Marketing-Kampagnen automatisiert ­personalisieren

Für E-Mail-Kampagnen und Ähnlichem können KI-gestützte Automatisierungslösungen  
bei der Analyse des Kundenverhaltens enorm helfen. Konkret geht es um Mustererkennung, sinnvolle Segmentierung und die Ableitungen daraus, die zu maßgeschneiderten Mails führen. 

 

Prozesse im vertriebsnahen Marketing

Social Selling, also Kundenpflege via Social Media, erfordert hohen Zeiteinsatz.  Der Mensch tut sich leichter, Texte zu verbessern, statt selbst weiße Flächen mit Buchstaben zu füllen. Entsprechend groß ist die Hilfe von KI-Werkzeugen bei Texten und auch Optiken für Social-Media-Posts. Zudem hilft KI bei der Korrektur solcher Posts. Umso mehr Zeit bleibt für die Entwicklung der Strategie und für die Nachbearbeitung der Postings, also die Kommunikation von denen, die Engagement zeigen. 

Leads generieren und Bedarfsanalyse

Chatbots wie ChatGPT, Gemini und Claude können bei der Recherche über Kunden enorm helfen. Das gilt vor allem für die Analyse und gewinnbringende Zusammenfassung von „Über-uns“-Seiten auf Homepages. Eine entsprechende Suchanfrage einmalig zu programmieren, erhöht die Qualität der Ergebnisse. 

Leads qualifizieren

KI kann die zur Verfügung stehenden Daten schneller und objektiver analysieren. Erfahrungen zeigen, dass die Maschine zunächst den menschlichen Korrektor braucht, aber schnell dazulernt. Grundsätzlich ist derzeit noch ein hybrides Modell zu empfehlen, aber im Einzelfall nimmt der menschliche Anteil mit der Zeit immer weiter ab. Dafür werden auch die sogenannten Conversational Agents sorgen, virtuelle KI-Assistenten, die immer komplexere Gespräche mit potenziellen Kunden führen können zur Vorbereitung des menschlichen Gesprächs. 

Erstellung von Angeboten

Die allermeisten Angebote sind ein Mix aus Standardisierung und individuellen Kundenwünschen. KI kann vor allem Wünsche anhand der hinterlegten Daten effektiv vorwegnehmen. Der Check durch den Menschen ist nötig, aber unterm Strich spart es mit einem guten System viel Zeit. 

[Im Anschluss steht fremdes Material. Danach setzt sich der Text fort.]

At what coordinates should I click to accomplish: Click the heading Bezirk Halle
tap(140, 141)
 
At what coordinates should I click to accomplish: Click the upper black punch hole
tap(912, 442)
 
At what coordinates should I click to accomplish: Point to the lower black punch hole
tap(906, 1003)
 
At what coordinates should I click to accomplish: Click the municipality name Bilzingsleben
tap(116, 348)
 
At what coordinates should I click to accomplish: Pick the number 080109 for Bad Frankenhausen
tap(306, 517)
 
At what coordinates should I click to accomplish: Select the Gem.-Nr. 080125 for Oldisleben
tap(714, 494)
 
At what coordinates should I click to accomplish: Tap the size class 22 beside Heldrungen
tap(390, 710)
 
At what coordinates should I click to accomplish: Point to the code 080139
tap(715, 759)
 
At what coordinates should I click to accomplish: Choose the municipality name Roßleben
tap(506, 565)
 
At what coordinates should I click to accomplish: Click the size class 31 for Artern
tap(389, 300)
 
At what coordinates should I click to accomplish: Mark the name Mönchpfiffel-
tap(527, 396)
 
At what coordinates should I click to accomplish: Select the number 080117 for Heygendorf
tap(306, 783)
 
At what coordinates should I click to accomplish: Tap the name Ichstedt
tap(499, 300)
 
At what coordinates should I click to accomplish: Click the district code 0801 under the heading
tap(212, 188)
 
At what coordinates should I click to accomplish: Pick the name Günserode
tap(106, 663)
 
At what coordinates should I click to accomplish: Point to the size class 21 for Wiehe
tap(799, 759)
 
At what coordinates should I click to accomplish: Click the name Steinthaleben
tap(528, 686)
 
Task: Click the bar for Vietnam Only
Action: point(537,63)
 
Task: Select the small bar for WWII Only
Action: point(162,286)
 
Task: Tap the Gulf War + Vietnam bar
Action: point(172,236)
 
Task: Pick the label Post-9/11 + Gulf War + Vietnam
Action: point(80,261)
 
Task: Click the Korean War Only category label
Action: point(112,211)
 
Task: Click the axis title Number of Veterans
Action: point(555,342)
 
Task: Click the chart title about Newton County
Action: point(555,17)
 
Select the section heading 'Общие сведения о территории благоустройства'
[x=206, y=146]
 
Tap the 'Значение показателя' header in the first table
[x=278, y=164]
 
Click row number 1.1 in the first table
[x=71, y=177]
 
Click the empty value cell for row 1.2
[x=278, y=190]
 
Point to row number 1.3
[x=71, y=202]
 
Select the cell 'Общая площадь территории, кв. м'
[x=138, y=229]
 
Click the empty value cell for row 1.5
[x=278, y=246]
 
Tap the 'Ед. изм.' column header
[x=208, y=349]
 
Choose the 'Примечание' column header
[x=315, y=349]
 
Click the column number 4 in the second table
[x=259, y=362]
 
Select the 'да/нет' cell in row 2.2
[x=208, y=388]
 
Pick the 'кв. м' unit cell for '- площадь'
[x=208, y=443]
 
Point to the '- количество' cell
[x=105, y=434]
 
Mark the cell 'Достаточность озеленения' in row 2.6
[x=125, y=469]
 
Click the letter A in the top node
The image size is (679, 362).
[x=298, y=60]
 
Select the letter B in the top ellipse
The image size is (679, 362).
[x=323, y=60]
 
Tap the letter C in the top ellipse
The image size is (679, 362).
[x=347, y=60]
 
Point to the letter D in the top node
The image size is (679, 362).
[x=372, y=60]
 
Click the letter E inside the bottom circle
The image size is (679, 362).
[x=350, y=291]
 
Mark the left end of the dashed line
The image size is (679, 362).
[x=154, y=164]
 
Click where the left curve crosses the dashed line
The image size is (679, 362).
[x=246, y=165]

Kommunikation mit (möglichen) Kunden

Viele Anfragen von aktuellen und künftigen Kunden ähneln sich. Künstliche Intelligenz kann Vertrieblern viel Zeit sparen im Vor-Formulieren von Antwortmails, die der Mensch am Ende nur noch korrigieren und absenden muss. 

ERP-Abgleich erleichtern

KI kann eine sehr große Hilfe leisten beim Abgleich von CRM- und ERP-Systemen: ERP steht für Enterprise Resource Planning, Unternehmens-Ressourcen-Planung. Die Software hilft entscheidend, zentrale Geschäftsprozesse zu optimieren und zu verwalten. Kaum ein Vertriebler würde bestreiten, dass ein ERP-System wichtig ist. Das Problem: Im Sinne des ERP ist ein Kunde erst relevant, wenn die Debitoren über ihn einen Datensatz anlegen. Bis dahin hat der Vertrieb aber das Gros seiner Arbeit in den Kunden schon investiert. So kam es vor gut 30 Jahren dazu, dass neben den ERP- auch CRM-Systeme groß geworden sind. Das große Problem ist die Schnittstelle zwischen beiden Systemen, gerade wegen der stark unterschiedlichen rechtlichen Anforderungen: Stammdaten im ERP unterliegen viel schärferen Kontrollprozessen. Im Ergebnis leiden viele Betriebe heute darunter, dass die Zuordnung einzelner Datensätze der beiden Systeme kompliziert ist, was KI deutlich erleichtert.

After-Sales-Support und Kundenservice

Zwei Entwicklungen finden zueinander: Die Kosten für den Betrieb von Callcentern sind in den vergangenen Jahren erheblich gestiegen. Umgekehrt sind KI-Sprachmodelle so gut geworden, dass sie in Callcentern effektiv eingesetzt werden können. KI lässt sich rund um die Uhr und in großem Umfang einsetzen. Die Akzeptanz bei Kunden steigt, weil die KI im Idealfall bei einfachen Anfragen deutlich schneller die notwendige Antwort liefert. Und die Kunden, die komplexe Anfragen haben, bekommen schneller einen menschlichen Gesprächspartner vermittelt, weil die KI die Standardaufgaben übernimmt und allen anderen Zeit verschafft. Wichtig ist allerdings, dass die KI von ihren Fehlern mitbekommt und ständig lernen kann.